Thursday, May 24, 2012

Acts 17:16-21

Summary retelling of Acts 17:16-21

When Paul was in Athens, he saw a bunch of idols just about everywhere that he went.  So he began to talk to the Jews in the synagogue and anyone who would listen to him within the marketplace.  Many of the non-Jews who heard him either dismissed him as some strange babbling man or they thought he was teaching about some god unknown to them.  They took him to the place where civil discussions and decisions were made in Athens.  They asked Paul to explain his teaching a little more deeply so that they could decide whether or not it was worth listening to him.

Thoughts for Today
First Thought:
Athens was a town that was known for embracing almost anything that had merit.  However, because of their blatant open-mindedness they also seldom bought into anything too deeply.  They believed many things shallowly, not being devout too much.  This is why Paul spies many idols as he goes about the town.  They embraced whatever they could.

What are some of the advantages of having an open-mind?  What are the disadvantages of being too open-minded?

Second Thought:
Notice that Paul does go into the synagogue in Athens.  However, notice that here in Athens we don’t see the Jews getting up in arms at all.  In all the other places we’ve seen Paul visit there was conflict between himself and the really devout Jews.  Here, there is little conflict whatsoever.  This probably means that the Jews in Athens were like the rest of the citizens.  They believed many things, but weren’t very devout to any of them.  Since they had little devotion, there was not much to upset them about.

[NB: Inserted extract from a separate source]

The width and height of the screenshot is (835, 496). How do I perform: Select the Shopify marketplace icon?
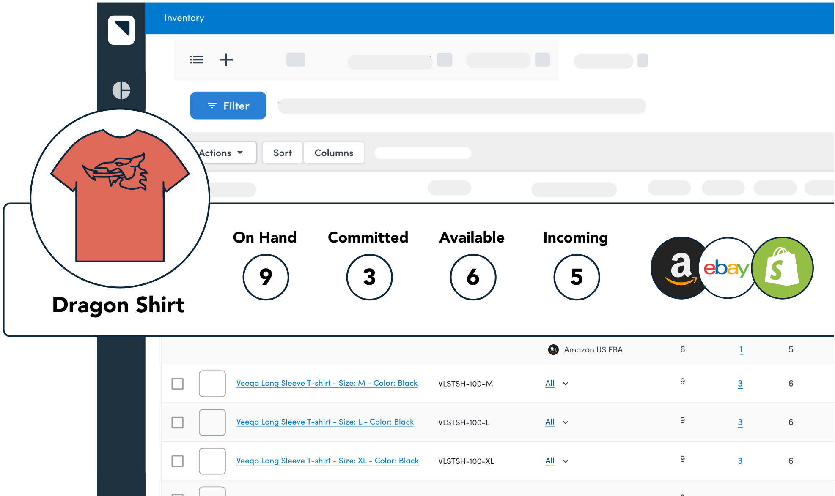pyautogui.click(x=782, y=268)
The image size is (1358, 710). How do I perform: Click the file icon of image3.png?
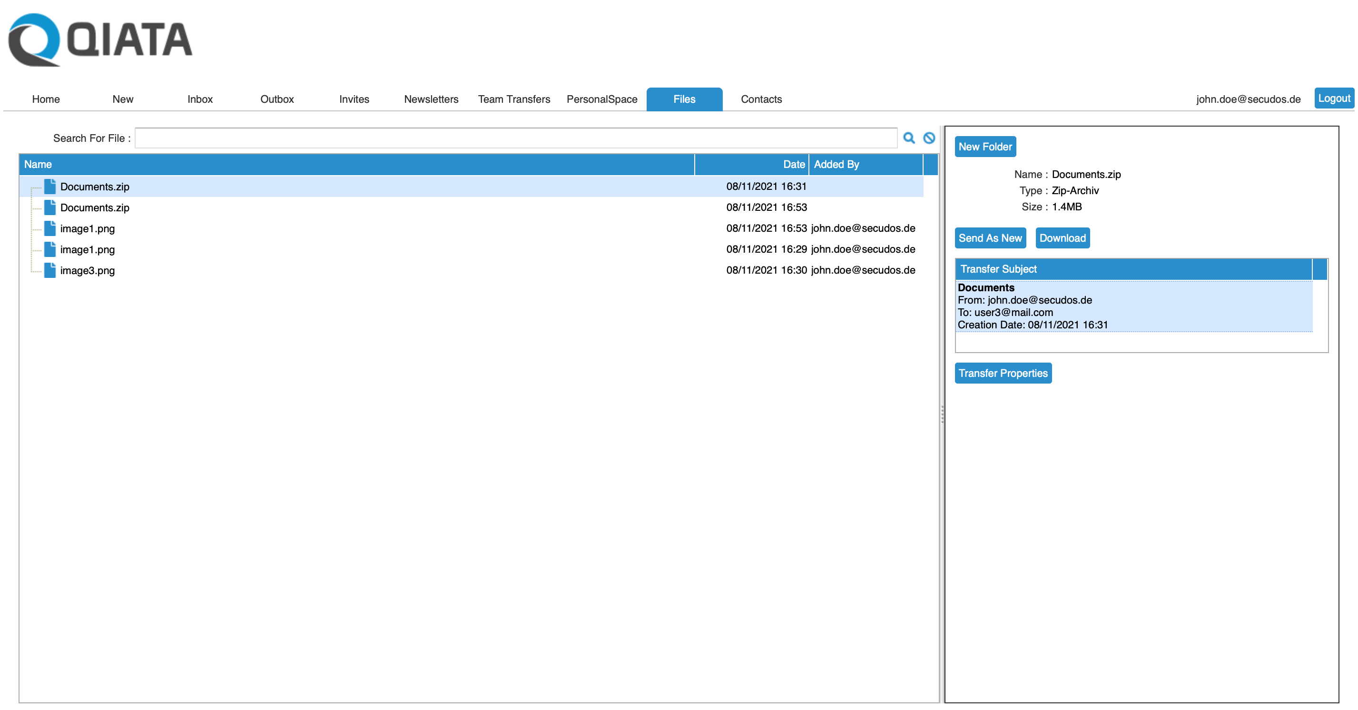coord(50,270)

Why do conflicts usually happen among the genuinely devout?  We know that it is good to be devout, so how can we learn to be genuinely devout but still avoid the nature of finding oneself in conflict rather easily on account of one’s devotion?

Third Thought:
The people of Athens ask Paul if they can hear more about his teaching.  Keep in mind that they don’t likely want to hear so that they can be devout to what he is teaching.  That just wasn’t part of the Athenian culture.  They want to hear what Paul says so that they can add Christianity to the growing list of “accepted practices” in Athens.  Most of the Athenians aren’t looking for something to believe in, they are looking for something else that they can tout around as growing their culture.

How can this be seen as a form of persecution in its own right?  What can we learn from the Athenians about genuinely listening to other people and giving them an ability to explain themselves?  What can we learn from the Athenians about the danger of pursuing knowledge for the sake of the pursuit without actually buying into any particular cause?